Cette dernière devrait cesser sa production en septembre prochain, au plus tard fin 2010. 63 des 97 emplois devraient ainsi disparaître. Les manifestations de soutien à l’un des grands fleurons de l’économie luxembourgeoise se sont multipliées. Quelque 1.500 personnes ont tout d’abord défilé dans les rues de Diekirch pour réclamer le maintien de la brasserie et un groupe s’est constitué sur le réseau social Facebook, pour notamment collecter des fonds en vue de racheter le brasseur. De son côté, le gouvernement se mobilise pour maintenir la marque au Luxembourg. Le Premier ministre Jean-Claude Juncker a ainsi promis de faire tout son possible pour sauver l’entreprise. Et de s’impliquer personnellement dans le dossier, pour que Diekirch reste à Diekirch.

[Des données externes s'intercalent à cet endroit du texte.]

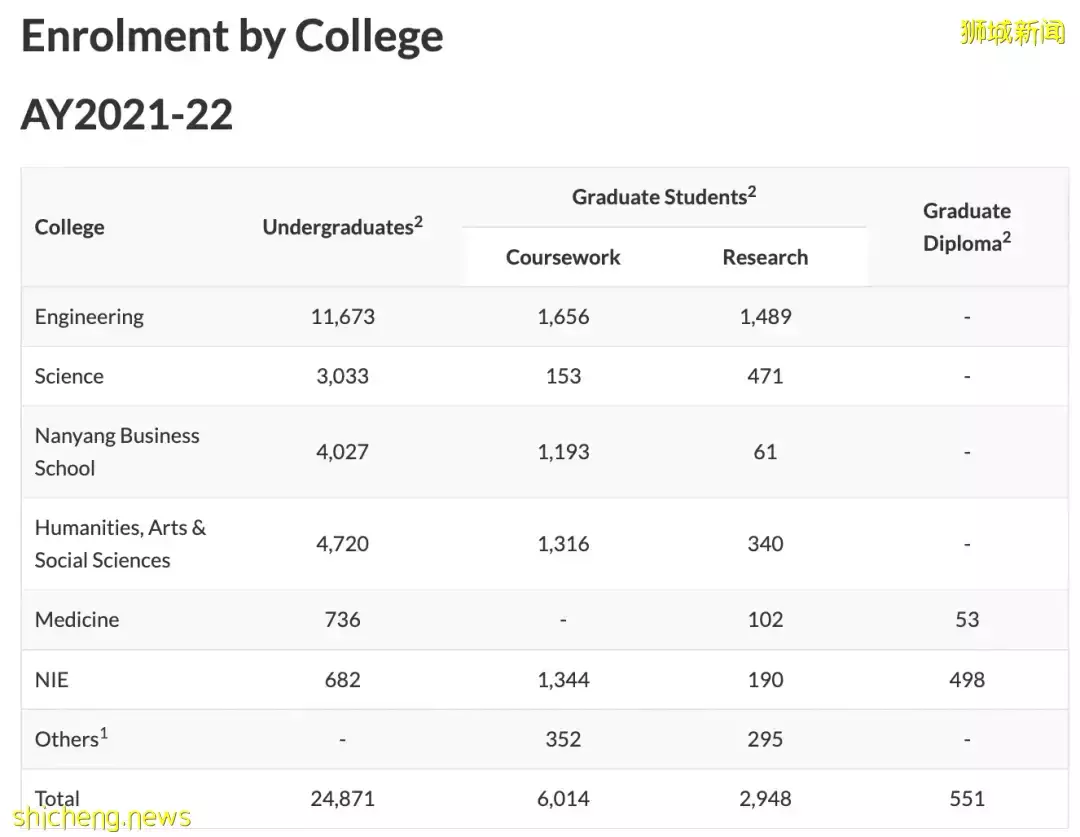1080x837 pixels.
Task: Select total undergraduates value 24,871
Action: coord(342,799)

Le ministre du Travail, Nicolas Schmit, privilégie pour sa part une solution industrielle à la fermeture. Parmi les pistes envisagées, le rachat de Diekirch par sa concurrente directe, la Brasserie Nationale (marque Bofferding), ou encore le reclassement de son personnel, au sein du groupe de Bascharage. Ce dernier se dit intéressé par l’option. Ces multiples mobilisations en faveur de Diekirch n’ont cependant pas émoussé la volonté de la maison mère de fermer définitivement le site de production.

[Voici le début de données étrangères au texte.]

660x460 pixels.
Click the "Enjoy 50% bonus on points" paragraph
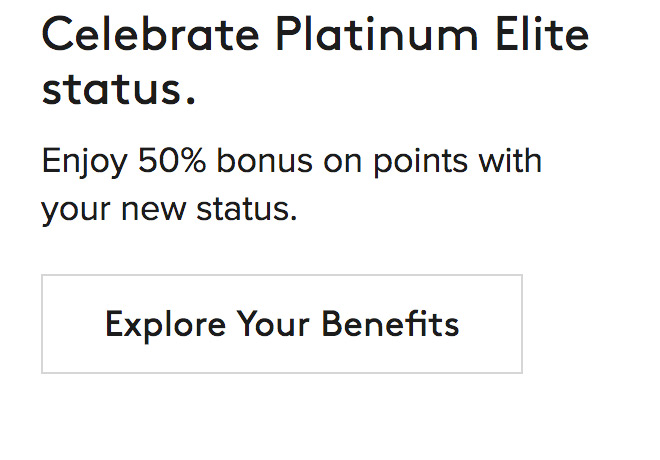[x=291, y=185]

Vers une protection de l’aire?

Anheuser-Busch InBev ne semble d’ailleurs pas prêt à revendre sa filiale luxembourgeoise. Pourrait-il cependant encore commercialiser sous la dénomination de Diekirch une bière désormais «made in Belgium»? Celle-ci étant une marque déposée, elle appartient à son propriétaire. «La brasserie Diekirch, détentrice de la marque, peut céder ses droits à n’importe qui, autoriser sa production sous licence ou sous contrat par un tiers, en vertu du droit des marques», précise Olivier

Laidebeur, juriste chez Office Ernest T. Freylinger, cabinet de conseil en propriété intellectuelle. Dans une question parlementaire au gouvernement, le député LSAP Claude Haagen, l’ancien maire de Diekirch (entre 2001 et 2005), évoquait l’enregistrement du nom de Diekirch sous le label européen IGP, ce qui pourrait, selon lui, éviter une éventuelle délocalisation de la production, et de la commercialisation de cette appellation.

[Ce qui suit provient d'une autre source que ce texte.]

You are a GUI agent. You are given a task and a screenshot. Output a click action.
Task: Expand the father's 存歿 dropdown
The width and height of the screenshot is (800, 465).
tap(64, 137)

Lancée en 1992, cette Indication Géographique Protégée certifie en effet l’origine et la qualité des produits agricoles et denrées alimentaires européens provenant d’une aire géographique délimitée, dont elle porte le nom. Ces produits doivent être originaires de la région ou du lieu en question, ils doivent aussi démontrer une qualité déterminée, une réputation ou d’autres caractéristiques pouvant être attribuées à cette origine géographique, et enfin être produits et/ou transformés et/ou élaborés dans cette même aire géographique délimitée. «Seule une association de producteurs – et non pas une ville – peut déposer une demande d’enregistrement auprès de la Commission européenne», précise M. Laidebeur. Le processus dure en moyenne un an.

Néanmoins, une telle procédure ne s’applique pas aux marques déposées antérieurement. Et ne peut donc empêcher leur utilisation. Selon M. Laidebeur, il faudrait pour cela que les marques Diekirch soient annulées pour que, sur la base de l’IGP, il soit possible d’empêcher la maison mère de produire et de distribuer de la bière portant la mention Diekirch. Cette annulation peut être le fait de tiers, et non pas uniquement d’AB-InBev, précise le juriste.